WASHINGTON -- President Barack Obama succeeded in uniting his party and reminding Republicans who lives in the White House with his first major fiscal policy speech Wednesday—a step forward on an issue already setting off a partisan firestorm on Capitol Hill.
Obama outlined a plan to reduce the deficit by $4 trillion over 12 years and said doing so will require a mix of tax hikes, drastic spending cuts and entitlement reforms. House Democrats hailed the president’s tough talk on refusing to extend tax cuts for the wealthy, and several concurred that his tone constituted a veto threat in the event Republicans fight to preserve the Bush-era cuts.
“He drew a line in the sand today,” said Rep. Emanuel Cleaver (D-Mo.), who chairs the Congressional Black Caucus. “I hope [Republicans] understand their ability to walk away from negotiations and say they won may have just ended.”

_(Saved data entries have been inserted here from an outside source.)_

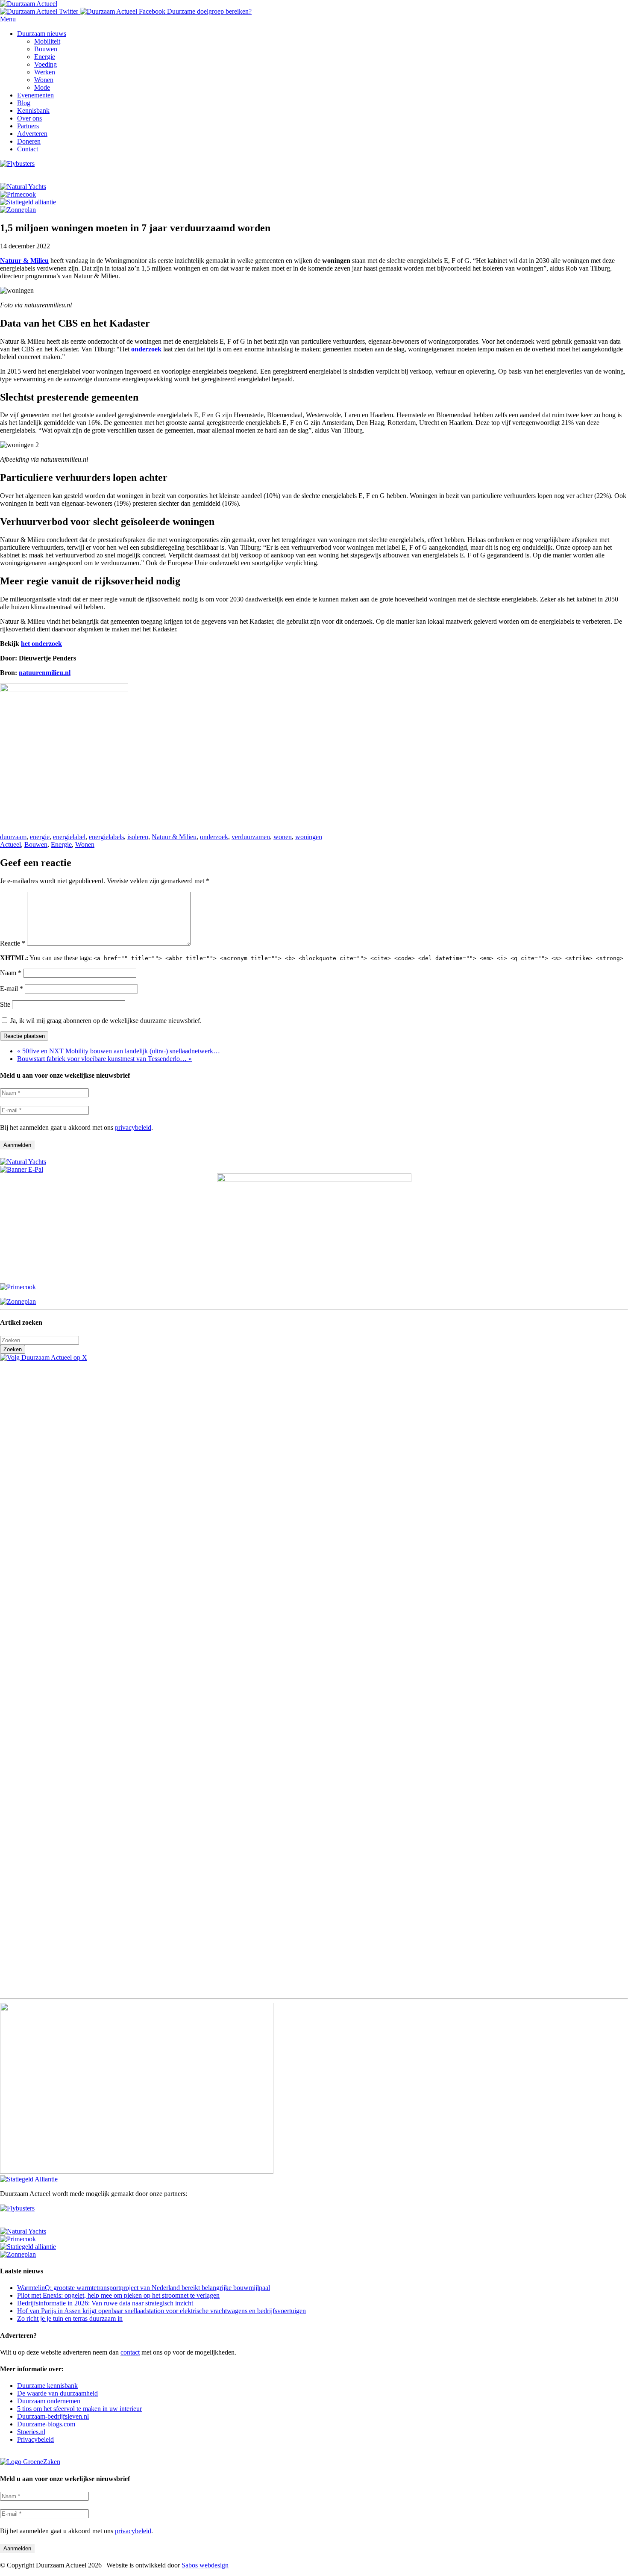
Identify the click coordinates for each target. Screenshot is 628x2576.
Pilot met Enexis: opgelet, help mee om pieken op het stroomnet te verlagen (118, 2295)
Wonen (84, 844)
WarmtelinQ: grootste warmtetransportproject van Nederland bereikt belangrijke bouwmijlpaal (143, 2287)
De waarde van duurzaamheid (57, 2393)
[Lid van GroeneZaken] (30, 2461)
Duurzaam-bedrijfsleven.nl (53, 2416)
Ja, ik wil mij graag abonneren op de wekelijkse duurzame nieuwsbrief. (105, 1020)
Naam (10, 972)
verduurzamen (251, 836)
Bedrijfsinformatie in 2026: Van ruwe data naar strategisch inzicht (105, 2303)
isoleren (137, 836)
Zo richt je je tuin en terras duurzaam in (70, 2318)
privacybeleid (133, 1127)
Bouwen (35, 844)
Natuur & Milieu (174, 836)
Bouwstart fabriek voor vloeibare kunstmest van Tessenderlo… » (104, 1058)
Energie (61, 844)
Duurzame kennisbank (47, 2385)
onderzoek (214, 836)
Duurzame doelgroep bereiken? (209, 11)
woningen (308, 836)
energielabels (106, 836)
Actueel (10, 844)
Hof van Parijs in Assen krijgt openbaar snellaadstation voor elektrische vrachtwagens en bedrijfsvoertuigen (161, 2310)
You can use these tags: (311, 957)
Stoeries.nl (31, 2431)
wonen (282, 836)
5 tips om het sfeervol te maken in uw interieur (79, 2408)
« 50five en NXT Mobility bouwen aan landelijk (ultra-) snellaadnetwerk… (118, 1051)
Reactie (12, 943)
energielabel (69, 836)
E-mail (11, 988)
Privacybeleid (35, 2439)
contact (130, 2352)
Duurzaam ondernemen (48, 2401)
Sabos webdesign (205, 2565)
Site (5, 1004)
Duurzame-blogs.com (46, 2424)
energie (40, 836)
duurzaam (13, 836)
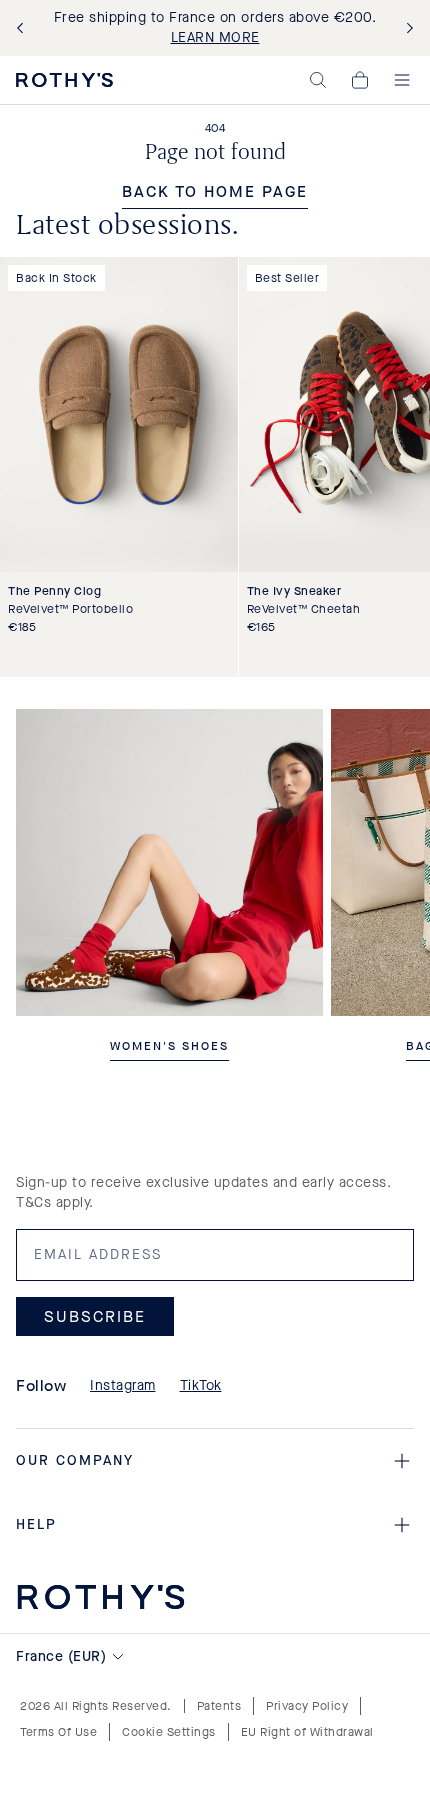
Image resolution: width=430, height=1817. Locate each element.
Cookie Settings (169, 1732)
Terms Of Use (58, 1732)
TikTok (201, 1385)
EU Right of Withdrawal (307, 1732)
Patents (219, 1706)
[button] (318, 80)
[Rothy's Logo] (64, 80)
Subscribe (95, 1315)
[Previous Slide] (24, 28)
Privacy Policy (307, 1706)
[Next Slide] (406, 28)
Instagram (123, 1385)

Rep. Hank Johnson (D-Ga.), a leader of the Congressional Progressive Caucus, said he was “pleasantly reassured” by Obama’s fiscal plan.
“The president’s remarks were similar to ones I already made: To whom much is given, much is required,” said Johnson. “He put the onus where it belongs in terms of long-term debt.”
House Democratic Caucus Chairman John Larson (D-Conn.) lauded Obama’s speech as “a defining moment for the principles and values of the two parties” and said it served as an opening salvo for Obama’s 2012 presidential re-election campaign.
Asked if he had concerns about Obama conceding too much to Republicans in his efforts to cut spending, Larson said the president “has a more difficult job” than Democratic lawmakers. But he acknowledged some are frustrated with Obama’s insistence on cutting deals with the GOP.
“Let’s be honest: It’s annoying to people, especially Democrats, when he’s … constantly reaching out to the other side,” Larson said. “He’s bound and determined [to do so]. Is that frustrating to Democrats? You betcha. But it’s part of the process.”
Other Democrats said their more liberal colleagues aren’t helping the party by bashing Obama for not embracing more progressive positions, whether it be in his fiscal policy or other major issues.
“Some on the left don’t want to take any responsibility for the political dynamic we have to live with for the next two years,” said Rep. Gerry Connolly (D-Va.). “It must be very special to be in that special corner.”
The administration’s efforts to play nice with Republicans were on full display after Obama’s speech Wednesday when, shortly after the president slammed the House GOP budget plan put forward by Budget Chairman Paul Ryan (R-Wisc.), a White House official “rushed to the back of the room to shake Ryan’s hand,” according to pool reports.
And Obama also announced Wednesday that he tapped Vice President Joseph Biden to lead bipartisan meetings with Hill leaders in May to try to strike a deal on a deficit reduction plan by the end of June.
Meanwhile, House Republicans trashed the president’s plan as not “serious” and a “non-starter” because it includes taxes, and, by their lights, ignores Social Security.
Not only were they not impressed; several invited to attend the speech griped that Obama had wasted their time.
“I don’t know about my colleagues, but I thought to myself, ‘Did I miss lunch for this?’” said Rep. Jeb Hensarling (R-Texas), the GOP House conference chairman. “This was not a speech designed to win the future; this was a speech designed for the president to attempt to win re-election."
Ryan said he went expecting an “olive branch” but got something “excessively partisan, dramatically inaccurate and hopelessly inadequate.”
“What we heard today was not fiscal leadership from our commander-in-chief; what we heard today was a political broadside from our campaigner-in-chief,” Ryan said. “This is very sad and very unfortunate. Rather than building bridges, he’s poisoning wells.”
House Majority Leader Eric Cantor (R-Va.) said the only concrete proposal was raising taxes. “That’s unacceptable,” he said. “That’s not serious.”
Ryan added that the event amounted to Obama trying to retreat from his own fiscal policy commission's work, led by Erskine Bowles and former Sen. Alan Simpson.
“This wasn’t a plan; this was punting,” he said. “He punted on his budget. He’s now punting to a new commission to come up with smaller savings targets than what he came up with his last commission that he’s disavowed.”